_Data shown:_
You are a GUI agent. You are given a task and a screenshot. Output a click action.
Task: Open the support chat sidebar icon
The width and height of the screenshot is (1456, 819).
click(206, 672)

---

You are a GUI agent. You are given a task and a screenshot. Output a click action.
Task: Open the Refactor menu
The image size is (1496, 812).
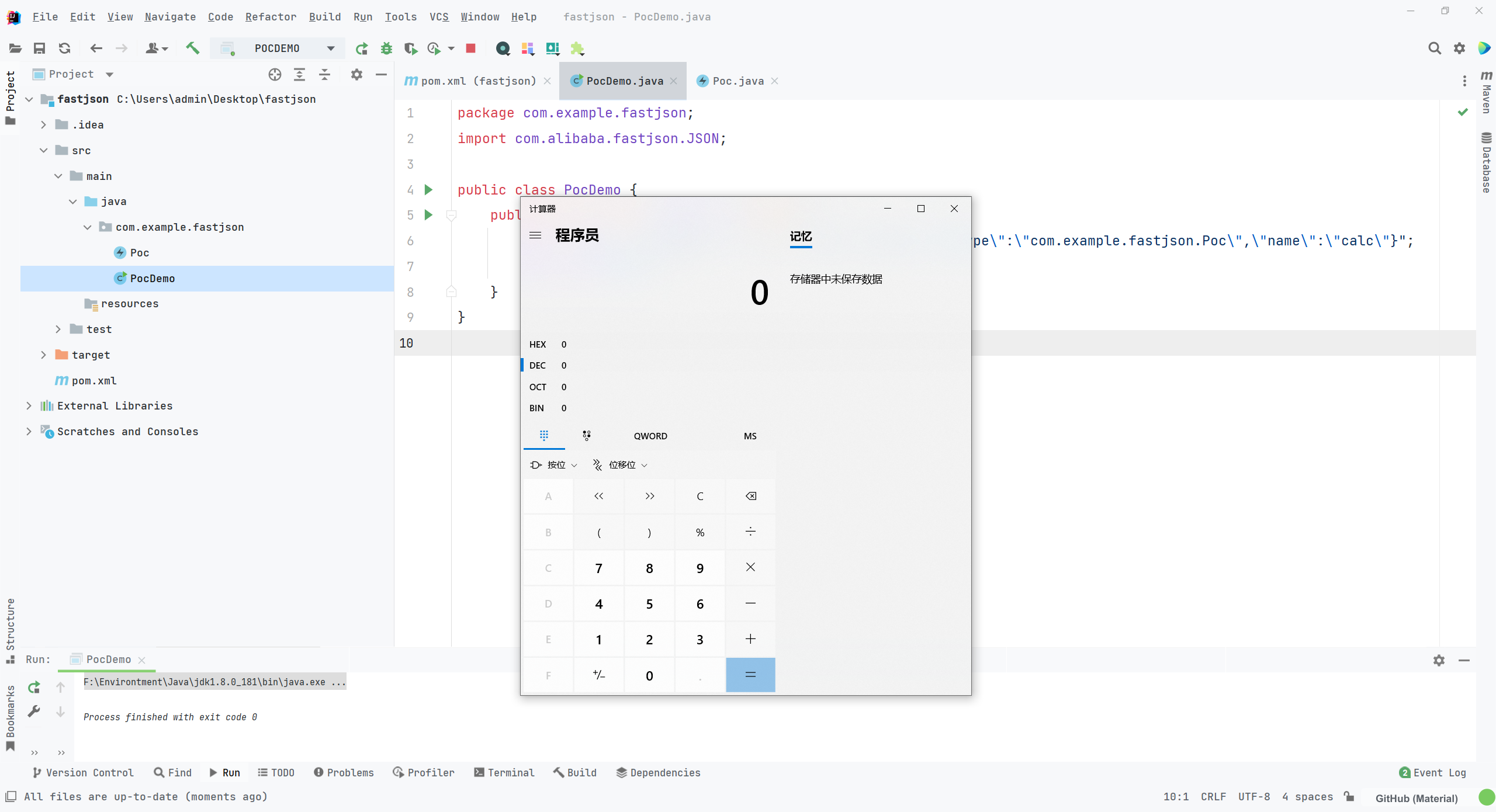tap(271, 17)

_Task to complete:_
Lines of the material that contain the word "Open" are to be gathered.

_Output of the exercise:_
Task: Open the support chat sidebar icon
Task: Open the Refactor menu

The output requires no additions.